The interview is your chance to present the evidence of your ability to do the job. Preparing for the interview will ensure you make the most of this opportunity.
Do your homework
· Research the job and the company in detail.
· If you make it your business to learn about the company, it shows you are genuinely interested in working for them.
· Who is conducting the interview and what is their role?
· Find out what format will the interview take?
Plan how to present your skills
· Know the job description and the responsibilities that go with the role.
· Know your own CV and work history inside out.
· Make notes on the points you want to emphasise during the interview which are particularly relevant to the job description.
· Try to anticipate the questions they will ask. Think about any awkward points that might be picked up, and how you will handle them.
Create a good impression
· Prepare some questions to ask the interviewer. Asking questions demonstrates that you are interested in the role.
· Find out how to get to the interview and how long it will take. You should plan to arrive 10 or 15 minutes early.
· For the interview, dress in attire that is suited to the environment.
Types of Interviews
The interviewer will ask questions that are designed to help you give evidence of the personal qualities needed to perform the role. Usually, you will be expected to give an example of how you have demonstrated these qualities in the past.
Questions might be along the line of:
· Describe a situation where you had to…
· deal with an unhappy customer
· prioritise work tasks
· work as a member of a team
· show initiative
· work to a tight deadline
· overcome a difficult situation
· go above and beyond the normal duties of your role
· work with others to solve a problem
· In competency-based interviews you are presenting information from previous experiences so there are no right and wrong answers.
· The trick is to give the interviewer relevant information that shows how you will be able to perform the job in future, not just tell a story.
· In your answers make sure you have explained the situation fully, reached a conclusion about how you handled the situation, and linked to a particular competency that you know is relevant for the role.
· These interviews will probably be based largely around your application form or CV.
· The interviewer will probe more on what you have done in previous roles, schools etc and focus on areas of particular interest or relevance – such as projects or duties.
· Don’t be too brief in your answers – this is your opportunity to show the interviewer that you are the right person for the job due to your previous experiences.
· Interviews over the phone may involve biographical or competency-based questions.

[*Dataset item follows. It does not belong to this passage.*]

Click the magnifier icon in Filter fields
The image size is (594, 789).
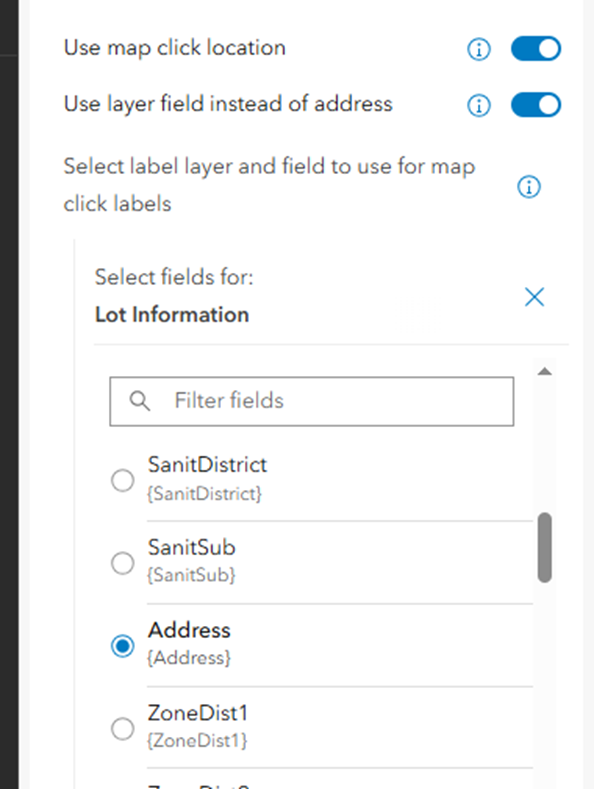point(139,401)
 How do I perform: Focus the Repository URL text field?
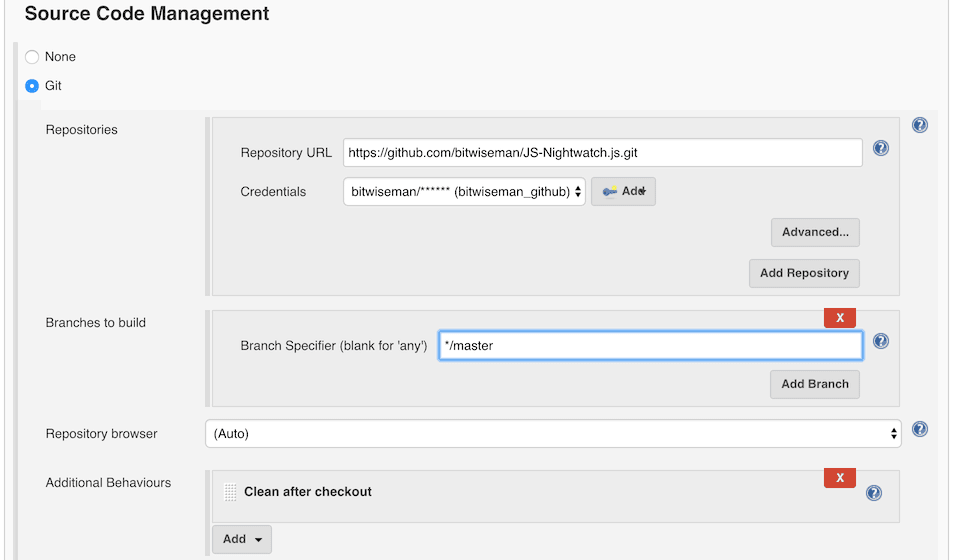click(602, 153)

· Before the interview, find a quiet location where you won’t be disturbed and where background noises are at a minimum.
· Have a pen and paper ready for instructions of next steps.

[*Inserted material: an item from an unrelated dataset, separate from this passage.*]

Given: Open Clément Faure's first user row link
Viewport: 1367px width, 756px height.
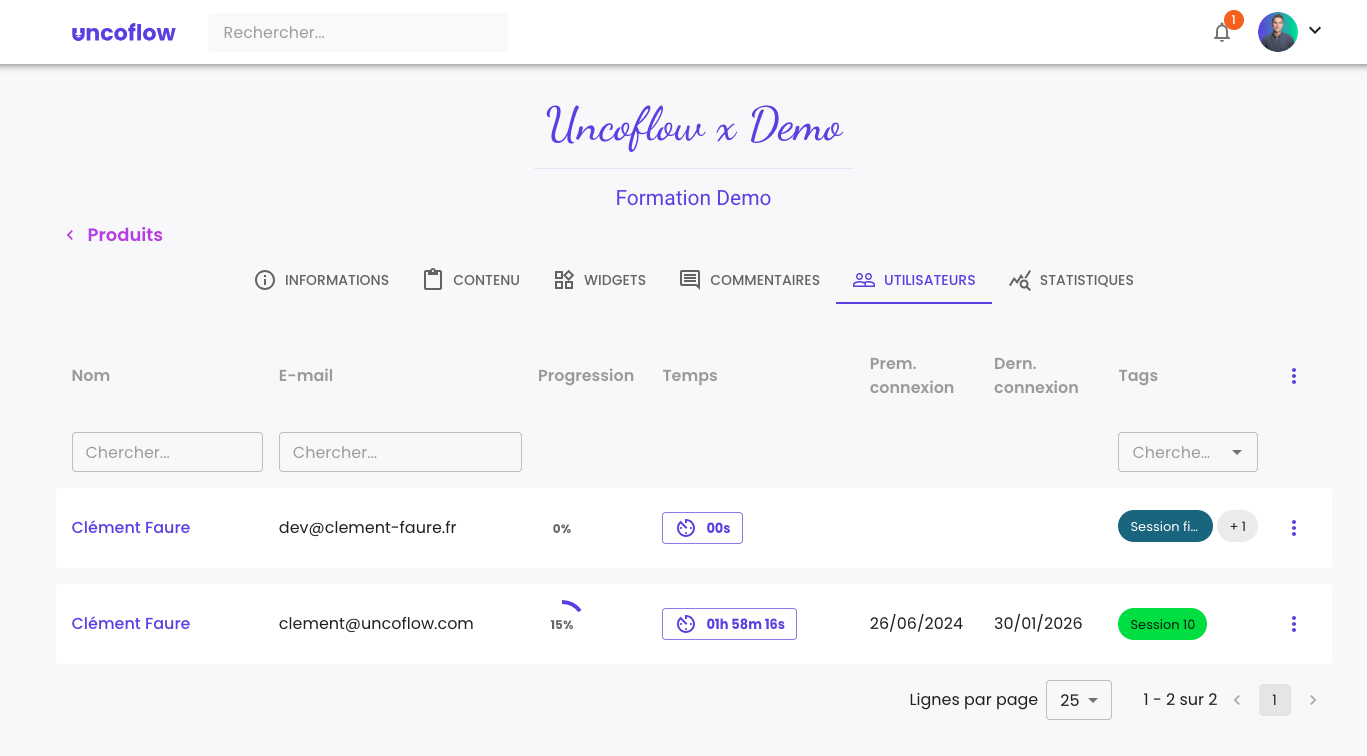Looking at the screenshot, I should click(131, 528).
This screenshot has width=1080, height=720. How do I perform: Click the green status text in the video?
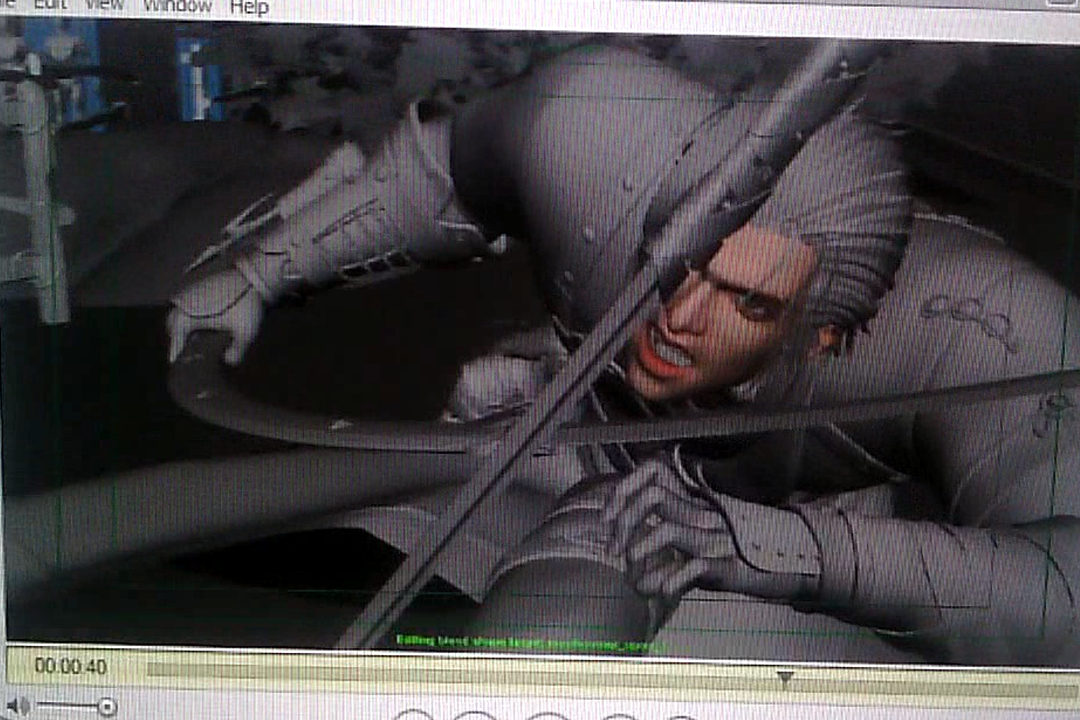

· Assessment Centres differ greatly depending on the employer.
· They are designed to test your capabilities to do the role. The employer will set tasks aimed at testing your strengths and abilities. In turn, you will learn more about the role, culture and company.
· Assessment Centres normally take longer than interviews and often have multiple candidates attending. How you interact with your fellow candidates will be part of the assessment.
· Having the right attitude from the start, is key. You must be positive, enthusiastic, respectful of your group members’ thoughts and contributions. Not considering others, being dismissive or rude can contribute to a less favourable outcome.
· Contribution to the group is vital – if you do not speak you cannot be marked.
· In this task individuals will be assigned roles. The scenario will usually be related either to a typical day on the job or a particularly stressful, awkward situation which must be managed with quick thinking.
· Always role play from the perspective of how you would like to be treated in that particular situation.
· For psychometric testing there is little that you can do to prepare.
· Always answer honestly. Most testers can tell if your answers have been truthful.
· For numeracy testing, don’t be afraid to ask if you can use a calculator.